FAYETTEVILLE, Ark. – Six architecture firms from around the world have been selected as finalists for a design competition to envision the future Anthony Timberlands Center for Design and Materials Innovation at the University of Arkansas.

Those six firms – culled from 69 submissions from 10 countries – will now work to create conceptual design proposals for the center, with proposals due by Jan. 31, 2020. 

This center is planned as an important extension of the Fay Jones School of Architecture and Design and as a key part of the university’s Windgate Art and Design District, a campus district along Martin Luther King Jr. Boulevard that also houses existing and proposed buildings for the School of Art and University Libraries.

The new applied research center, to be located at the northeast corner of the district, will serve as the epicenter for the Fay Jones School’s multiple timber and wood design initiatives, house the school’s existing and expanding design-build program and fabrication technologies laboratories, and serve as the new home to the school’s emerging graduate program in timber and wood design. 

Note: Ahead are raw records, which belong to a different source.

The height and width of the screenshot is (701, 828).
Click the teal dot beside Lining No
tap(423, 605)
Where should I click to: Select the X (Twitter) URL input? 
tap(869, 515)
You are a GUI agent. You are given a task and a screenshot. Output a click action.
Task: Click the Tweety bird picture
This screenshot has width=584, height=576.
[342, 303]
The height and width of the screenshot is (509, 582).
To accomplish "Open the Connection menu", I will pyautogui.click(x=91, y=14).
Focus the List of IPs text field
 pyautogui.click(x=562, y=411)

The six finalists were selected based on the design excellence of the individual architect or practice at the national and even international level, as well as demonstrated achievements in innovation with materials and construction. All six finalists are accomplished in both professional practice and architecture education. The finalists were notified last week, and each has confirmed participation in the design competition. The design competition is funded in large part by a grant from the U.S. Forest Service and the U.S. Endowment for Forestry and Communities.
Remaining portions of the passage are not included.